Screenwriters should always ask "Why?"

One of the toughest nuts for screenwriters and directors to crack is making a story set in a post-apocalyptic world work.

It sounds relatively easy: you start the tale when the landscape is eerily peaceful, and a handful of normal human survivors have decided to wander out into the open because they’re bored, some need companionship, a few have run out of food, or have acclimatized themselves to running around with a shotgun and extra ammo with a new daily goal of some sort.

That’s more or less what happens in The Omega Man (1971), still the best (albeit cheesiest) adaptation of Richard Matheson’s I Am Legend novella (although the first third of the 2007 Will Smith version has potent moments). As the only man left in Los Angeles, Charlton Heston picks whatever car he wants to drive, grabs some gas from an available tank, and heads out, wherever, hunting for infected scumbags that threaten his safety and sanity. If he needs anything along the way – clothes, a new flashlight, a Twinkie – he takes it.

It’s a neat premise: you own the land. You set the rules. You figure out how to live based on new conflicts and needs.

There are three parts to writing a good post-apocalyptic tale:

1) Set up a premise tied to contemporary fears – either currently in the news, or something that’s plausible based on known realistic disasters that could happen if certain global stressors go into overdrive.

2) Keep the focus on a few characters that live in safe haven, wander into a makeshift civilized society, escape from a repressive makeshift society, or are trying to set up their own world order.

3) Introduce a threat that will either come back and bite the heroes in the ass, or maintain a threat that eventually finds a way past the safety buffer established by the survivors, and threatens their new world with total annihilation that may force them to start from scratch again (provided they survive the uber-battle).

Where filmmakers frequently go wrong is after the setup: they make it as far as creating a really neat, bruised world, introduce characters with dramatic potential, and then the writers and directors realize they’ve no idea what to do next because they never had any game plan to begin with.

It’s a devastated world.

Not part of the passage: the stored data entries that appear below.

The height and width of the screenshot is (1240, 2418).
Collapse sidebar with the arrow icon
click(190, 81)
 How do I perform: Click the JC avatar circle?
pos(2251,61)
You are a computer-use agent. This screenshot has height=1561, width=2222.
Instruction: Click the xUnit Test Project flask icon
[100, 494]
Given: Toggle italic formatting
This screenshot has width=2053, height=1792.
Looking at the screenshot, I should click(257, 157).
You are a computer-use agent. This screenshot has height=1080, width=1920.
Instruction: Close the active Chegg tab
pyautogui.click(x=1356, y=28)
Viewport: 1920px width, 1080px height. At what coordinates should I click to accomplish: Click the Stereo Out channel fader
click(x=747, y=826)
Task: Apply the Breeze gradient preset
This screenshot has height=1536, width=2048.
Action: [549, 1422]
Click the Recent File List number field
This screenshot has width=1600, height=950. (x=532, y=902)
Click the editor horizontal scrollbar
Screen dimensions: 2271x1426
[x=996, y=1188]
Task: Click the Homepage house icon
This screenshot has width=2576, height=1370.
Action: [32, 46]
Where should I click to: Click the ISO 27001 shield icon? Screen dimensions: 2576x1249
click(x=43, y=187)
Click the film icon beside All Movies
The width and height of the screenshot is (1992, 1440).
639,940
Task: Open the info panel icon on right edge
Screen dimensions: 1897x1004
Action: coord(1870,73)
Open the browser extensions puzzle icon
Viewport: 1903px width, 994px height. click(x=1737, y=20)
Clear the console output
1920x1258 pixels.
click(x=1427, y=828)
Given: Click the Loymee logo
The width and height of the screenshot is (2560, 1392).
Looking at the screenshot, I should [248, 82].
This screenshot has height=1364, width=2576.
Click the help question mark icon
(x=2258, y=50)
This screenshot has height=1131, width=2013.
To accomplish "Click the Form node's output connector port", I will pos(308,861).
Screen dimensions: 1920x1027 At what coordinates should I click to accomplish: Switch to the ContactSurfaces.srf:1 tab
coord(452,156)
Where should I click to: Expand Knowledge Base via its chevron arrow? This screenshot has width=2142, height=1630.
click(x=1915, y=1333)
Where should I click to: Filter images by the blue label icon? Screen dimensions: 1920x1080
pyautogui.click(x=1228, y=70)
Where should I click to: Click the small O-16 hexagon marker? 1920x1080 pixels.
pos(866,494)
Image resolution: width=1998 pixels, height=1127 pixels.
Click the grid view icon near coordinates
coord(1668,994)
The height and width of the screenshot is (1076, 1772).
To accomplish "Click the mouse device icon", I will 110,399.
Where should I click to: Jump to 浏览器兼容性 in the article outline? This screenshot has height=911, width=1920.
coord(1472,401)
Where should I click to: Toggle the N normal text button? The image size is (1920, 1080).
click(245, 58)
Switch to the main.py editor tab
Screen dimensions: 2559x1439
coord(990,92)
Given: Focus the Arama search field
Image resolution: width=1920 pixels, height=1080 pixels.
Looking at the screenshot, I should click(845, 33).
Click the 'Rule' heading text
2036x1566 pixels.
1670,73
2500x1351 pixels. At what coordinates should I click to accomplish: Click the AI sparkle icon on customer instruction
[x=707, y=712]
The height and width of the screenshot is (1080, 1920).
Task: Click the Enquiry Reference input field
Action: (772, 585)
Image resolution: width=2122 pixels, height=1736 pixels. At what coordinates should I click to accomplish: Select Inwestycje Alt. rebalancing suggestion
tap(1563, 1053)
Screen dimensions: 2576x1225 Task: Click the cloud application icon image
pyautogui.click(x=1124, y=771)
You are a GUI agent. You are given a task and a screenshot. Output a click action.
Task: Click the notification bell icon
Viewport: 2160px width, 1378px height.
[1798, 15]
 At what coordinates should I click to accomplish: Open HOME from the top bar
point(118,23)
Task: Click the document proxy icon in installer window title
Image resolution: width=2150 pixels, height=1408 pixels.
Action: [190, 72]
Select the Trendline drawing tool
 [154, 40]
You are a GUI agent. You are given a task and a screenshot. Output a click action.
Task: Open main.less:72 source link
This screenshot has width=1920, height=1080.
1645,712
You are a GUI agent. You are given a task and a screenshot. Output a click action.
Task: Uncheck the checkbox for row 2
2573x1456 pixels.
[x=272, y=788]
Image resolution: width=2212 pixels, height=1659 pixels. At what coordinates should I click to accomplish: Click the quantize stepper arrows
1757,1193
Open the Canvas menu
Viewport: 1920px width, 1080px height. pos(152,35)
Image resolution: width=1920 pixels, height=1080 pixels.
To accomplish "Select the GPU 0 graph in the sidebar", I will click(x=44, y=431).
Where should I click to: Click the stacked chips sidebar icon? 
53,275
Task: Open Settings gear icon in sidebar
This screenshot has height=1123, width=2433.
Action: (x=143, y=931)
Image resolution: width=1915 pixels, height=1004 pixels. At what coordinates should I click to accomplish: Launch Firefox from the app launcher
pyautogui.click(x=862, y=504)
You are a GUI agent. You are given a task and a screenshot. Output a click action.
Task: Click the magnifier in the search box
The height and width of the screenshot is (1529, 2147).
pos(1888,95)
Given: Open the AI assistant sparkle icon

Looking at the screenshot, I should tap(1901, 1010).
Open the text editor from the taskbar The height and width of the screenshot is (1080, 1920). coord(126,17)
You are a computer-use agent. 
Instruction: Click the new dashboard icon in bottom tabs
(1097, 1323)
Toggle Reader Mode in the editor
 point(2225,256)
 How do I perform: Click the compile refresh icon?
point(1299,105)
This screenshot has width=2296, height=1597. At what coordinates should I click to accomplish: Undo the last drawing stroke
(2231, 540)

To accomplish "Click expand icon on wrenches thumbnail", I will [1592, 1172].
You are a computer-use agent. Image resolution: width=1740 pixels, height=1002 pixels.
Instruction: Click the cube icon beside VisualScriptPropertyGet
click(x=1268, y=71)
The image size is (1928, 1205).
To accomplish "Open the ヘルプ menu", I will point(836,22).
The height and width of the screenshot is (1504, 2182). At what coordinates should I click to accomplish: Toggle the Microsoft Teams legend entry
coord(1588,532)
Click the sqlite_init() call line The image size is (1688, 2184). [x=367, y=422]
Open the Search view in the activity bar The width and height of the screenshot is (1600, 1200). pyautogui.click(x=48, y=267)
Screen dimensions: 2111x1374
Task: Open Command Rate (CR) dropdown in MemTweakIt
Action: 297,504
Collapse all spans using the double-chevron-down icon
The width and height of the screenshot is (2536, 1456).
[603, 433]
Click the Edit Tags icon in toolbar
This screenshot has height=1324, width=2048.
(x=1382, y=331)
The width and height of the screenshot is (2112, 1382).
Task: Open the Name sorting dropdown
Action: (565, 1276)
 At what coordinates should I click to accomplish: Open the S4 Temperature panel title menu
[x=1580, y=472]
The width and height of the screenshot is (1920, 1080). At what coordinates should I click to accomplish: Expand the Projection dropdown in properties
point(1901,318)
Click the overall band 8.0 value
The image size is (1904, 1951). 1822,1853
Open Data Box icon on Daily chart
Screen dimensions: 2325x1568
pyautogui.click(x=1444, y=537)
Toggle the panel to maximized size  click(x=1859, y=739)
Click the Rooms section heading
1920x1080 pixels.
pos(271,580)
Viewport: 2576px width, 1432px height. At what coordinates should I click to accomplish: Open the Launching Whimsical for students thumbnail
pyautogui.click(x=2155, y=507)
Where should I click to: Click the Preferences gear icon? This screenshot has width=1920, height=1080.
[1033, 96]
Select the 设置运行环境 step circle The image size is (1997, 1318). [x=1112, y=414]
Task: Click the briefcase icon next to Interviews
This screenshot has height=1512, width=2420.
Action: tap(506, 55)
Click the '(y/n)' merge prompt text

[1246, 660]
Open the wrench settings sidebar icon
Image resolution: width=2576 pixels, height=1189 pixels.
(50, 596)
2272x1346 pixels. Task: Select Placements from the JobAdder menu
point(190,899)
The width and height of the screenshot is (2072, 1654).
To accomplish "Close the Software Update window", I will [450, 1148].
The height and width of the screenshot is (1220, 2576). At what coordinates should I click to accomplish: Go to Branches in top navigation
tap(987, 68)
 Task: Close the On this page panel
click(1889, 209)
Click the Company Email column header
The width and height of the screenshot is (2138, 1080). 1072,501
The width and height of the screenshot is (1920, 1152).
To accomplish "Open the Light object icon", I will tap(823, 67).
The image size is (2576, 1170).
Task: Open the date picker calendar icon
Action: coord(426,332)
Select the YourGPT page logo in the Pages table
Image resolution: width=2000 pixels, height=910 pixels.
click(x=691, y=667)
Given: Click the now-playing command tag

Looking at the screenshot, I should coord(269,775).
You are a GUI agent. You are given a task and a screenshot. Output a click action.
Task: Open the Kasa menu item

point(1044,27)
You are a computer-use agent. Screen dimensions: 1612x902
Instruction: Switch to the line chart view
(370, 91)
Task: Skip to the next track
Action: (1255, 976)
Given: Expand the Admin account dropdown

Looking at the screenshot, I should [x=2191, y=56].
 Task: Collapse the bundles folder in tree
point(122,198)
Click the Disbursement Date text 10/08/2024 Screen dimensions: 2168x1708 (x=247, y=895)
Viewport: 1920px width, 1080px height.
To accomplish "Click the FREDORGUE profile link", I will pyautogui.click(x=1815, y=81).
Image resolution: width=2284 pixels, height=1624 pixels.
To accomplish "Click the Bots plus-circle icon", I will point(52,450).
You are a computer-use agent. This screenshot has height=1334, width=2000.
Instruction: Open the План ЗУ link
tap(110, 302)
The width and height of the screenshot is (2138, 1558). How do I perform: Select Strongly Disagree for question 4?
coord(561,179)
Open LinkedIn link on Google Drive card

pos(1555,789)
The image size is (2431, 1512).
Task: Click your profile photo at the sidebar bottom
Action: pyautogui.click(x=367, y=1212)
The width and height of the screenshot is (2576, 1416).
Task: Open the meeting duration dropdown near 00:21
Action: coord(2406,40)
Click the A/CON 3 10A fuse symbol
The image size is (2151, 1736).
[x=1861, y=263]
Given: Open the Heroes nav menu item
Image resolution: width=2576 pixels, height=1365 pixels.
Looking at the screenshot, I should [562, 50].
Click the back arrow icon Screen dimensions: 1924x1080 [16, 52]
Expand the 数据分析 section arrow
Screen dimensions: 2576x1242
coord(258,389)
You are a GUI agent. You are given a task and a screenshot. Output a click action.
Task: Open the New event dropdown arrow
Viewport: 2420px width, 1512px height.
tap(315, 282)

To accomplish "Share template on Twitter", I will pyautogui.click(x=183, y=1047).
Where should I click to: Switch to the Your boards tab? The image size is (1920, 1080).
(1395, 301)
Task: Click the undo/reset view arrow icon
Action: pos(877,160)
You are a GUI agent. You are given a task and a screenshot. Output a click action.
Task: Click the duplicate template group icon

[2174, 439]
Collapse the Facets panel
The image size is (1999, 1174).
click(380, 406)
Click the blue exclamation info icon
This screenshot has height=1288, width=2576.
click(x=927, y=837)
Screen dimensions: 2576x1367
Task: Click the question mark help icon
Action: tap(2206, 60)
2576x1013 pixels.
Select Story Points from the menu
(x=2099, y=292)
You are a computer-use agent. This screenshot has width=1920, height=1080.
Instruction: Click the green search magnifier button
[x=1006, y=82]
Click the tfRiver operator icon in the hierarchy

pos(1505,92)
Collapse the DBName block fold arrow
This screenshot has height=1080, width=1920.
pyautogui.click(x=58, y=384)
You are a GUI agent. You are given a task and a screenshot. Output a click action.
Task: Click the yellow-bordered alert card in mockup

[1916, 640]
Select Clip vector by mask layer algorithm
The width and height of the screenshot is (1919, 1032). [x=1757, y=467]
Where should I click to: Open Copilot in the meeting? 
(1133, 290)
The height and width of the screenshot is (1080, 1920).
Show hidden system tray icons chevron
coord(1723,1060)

Now what?

In the case of Zombieland (2009), its creators figured their endpoint would involve a battle in an amusement park.


They mapped out a prolonged battle sequence, and organized some action set-pieces that are funny and kinetic, and finish the film with a sign of hope, plus a tepid but tolerable romantic union.

Next quandary: if the survivors of Zombieland have settled into a safe home near then end of the film’s midpoint, and have no reason to leave, what logical stressor can be introduced so that one half of the characters heads for the amusement park, forcing the other half to follow and save their skins in the pre-determined battle?

There are several scenes early into the film that signal the filmmakers’ poor script construction: a prolonged and contrived driving odyssey (which didn’t work either in the post-nuclear, disaster idiocy Damnation Alley), a montage in a souvenir shop (which DID work in the original Dawn of the Dead, because it captured the group’s boredom in being cooped up in the attic of a shopping mall overrun by zombies), and a slow series of scenes in a mansion where the group become bored long after the audience has reached that stage.

One could argue the filmmakers had too much fun experiencing the neatness in a free-for-all world through their characters, but then there’s the stupidity factor that comes into play: the reason the two sisters leave for the amusement park is to experience some normal fun.

Why does the older sister decide it’s time to head out when her own sense of security has just been augmented by a new romantic interest?

Why leave at night when you can’t see the dangers (zombies) lurking in the dark, but they can see you (bright white folks)?

Why leave for the park at night?


It’s the biggest dramatic blunder in the film, and the only reason Zombieland doesn’t fall flat on its face it because it’s a comedy.

One also senses the filmmakers realized things had become too flippant at the script level, so two moments were added to give the group some gravitas: the lead zombie hunter (Woody Harrelson) reveals exactly what kind of life companion he lost after the world became zombified; and the older sister makes that dopey decision to head out to the park rides with her young sibling because she feels her baby sister needs to remember what it was like being a kid in a normal world (though that may be all irrelevant, since we know from a flashback sequence that the girls earned their keep by conning nerdy guys out of cash, which isn’t normal, but probably read great on the printed script page).

Does the film have any virtues making it worth the inflated theatrical ticket price? Yeah, but only marginally. Zombieland is better-suited for the home video realm, and here’s why.

In tandem with that film’s theme of undread flesh chompers is a review of Dead Snow (2009), the Norwegian horror comedy that similarly manages to succeed due to its comedic and gory content rather than originality. Director Tommy Wirkola really, really, REALLY liked The Evil Dead, and it’s an amusing riff, but had the film been played straight, it’s doubtful its intriguing premise of fast-moving, greedy and vengeance-breathing Nazis would’ve held audience interest.